今後も、様々な国の給付金を受ける場合などにマイナンバーは有効なわけですが、別人の預貯金口座が別人のマイナンバーに誤ってひも付けられて登録されるケースが次々と発生しています。
一般的な企業であれば、再起不能なほどの信用問題となり、倒産してもおかしくない事態をデジタル庁が起こしています。少なくとも私たちの国をデジタル化していくかじ取りを任されているこの省庁においてこうした事態になっているのですから、日本のデジタル化の道はまだまだ厳しいと考えてよいでしょう。

発生した原因

マイナンバー法を所管する官庁が指導を受ける異例の事態となった原因は、登録方法のシステムの組み方にあります。
一人一人登録をしていく際に、ログアウトせずに次の人がデータを入力すると別人のデータに上書きされる仕組みだったのです。
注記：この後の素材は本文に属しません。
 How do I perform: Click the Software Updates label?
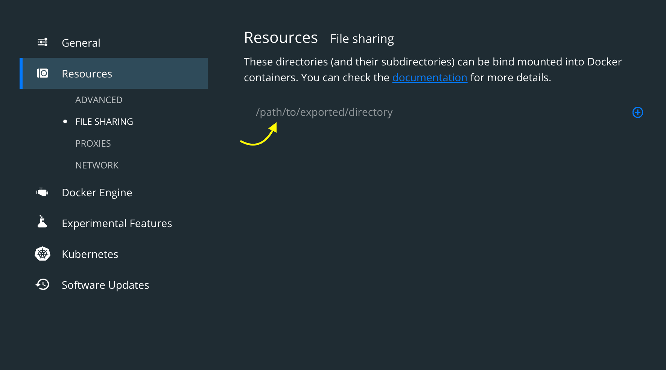pos(105,285)
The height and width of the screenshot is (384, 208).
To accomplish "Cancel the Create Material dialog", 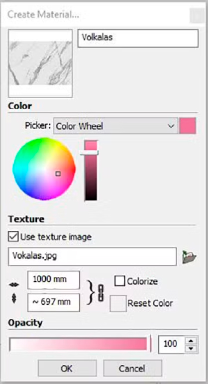I will pyautogui.click(x=132, y=368).
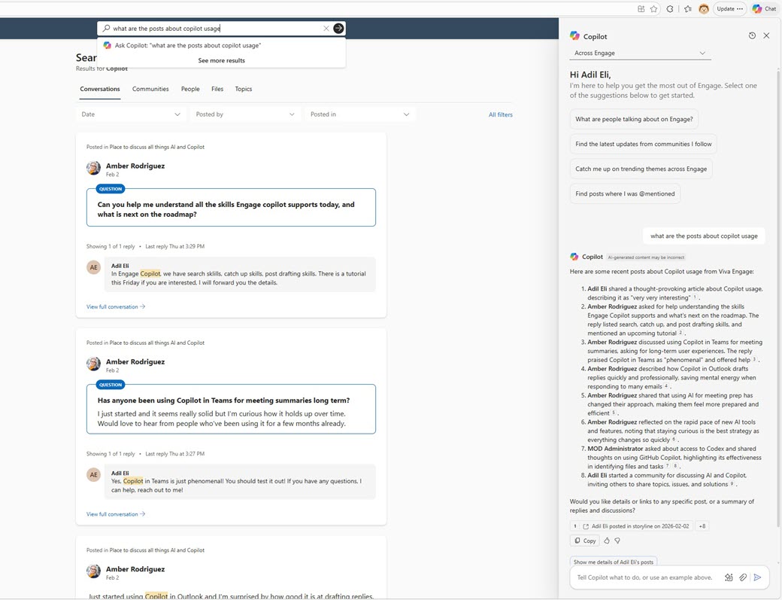Attach a file with the paperclip icon
782x600 pixels.
click(743, 577)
登録手順のシステムの組み方で防げる問題であったわけです。簡単に言えば、最初に登録する人の次の人が登録手続きをするという過程の中で、登録完了をしたら自動的にログアウトするようにしてしまえばよいわけです。
完了ボタンを押したら、ログアウトも同時にしてしまう。それだけで誤操作は防げます。誤操作が発生する可能性を限りなく無くすことが、こうした個人情報に関わるシステムを組む際の肝なわけです。
国を挙げての大事業において、このような初歩的な誤操作の可能性を残しているシステムをデジタル庁の推進する事業において用いていること自体が日本の情弱ぶりを世界に示しているわけです。
つまり、今回の原因は、システムエンジニアの人材不足というわけです。優秀な人材は、海外に流失している昨今のエンジニア市場において今後、こうした人材不足は加速していくはずです。ただでさえ、少子高齢化が進み日本において、人材不足は様々な場所で生じていきます。

人材不足の果てに

人材が不足するとAIやロボットに頼る、またはデジタル化を進めていく方向で対応していくわけです。日本の行政のデジタル化もマイナンバーカードと保険証の一体化もこうした社会の変化に対応していく一つの方法です。
しかし、私たちの国では、データを登録するという基本的な行為ですらまともにできていない状況がいま起きています。行政のあまりの不甲斐なさに対して行政が立ち入り検査をするというこの事態を、個人情報保護への意識の問題としてデジタル庁は反省していますが、私はそうは思いません。
これは、人材育成とエンジニアを保護する国の政策の過ちであったと考えています。人的誤操作によるミスが起きないようなシステムを組んでさえいれば起きない事故であることは明確である以上、私たちは安全で安心なシステムを組める、エンジニアが育つような土壌をつくっていかなければいけないのだと思います。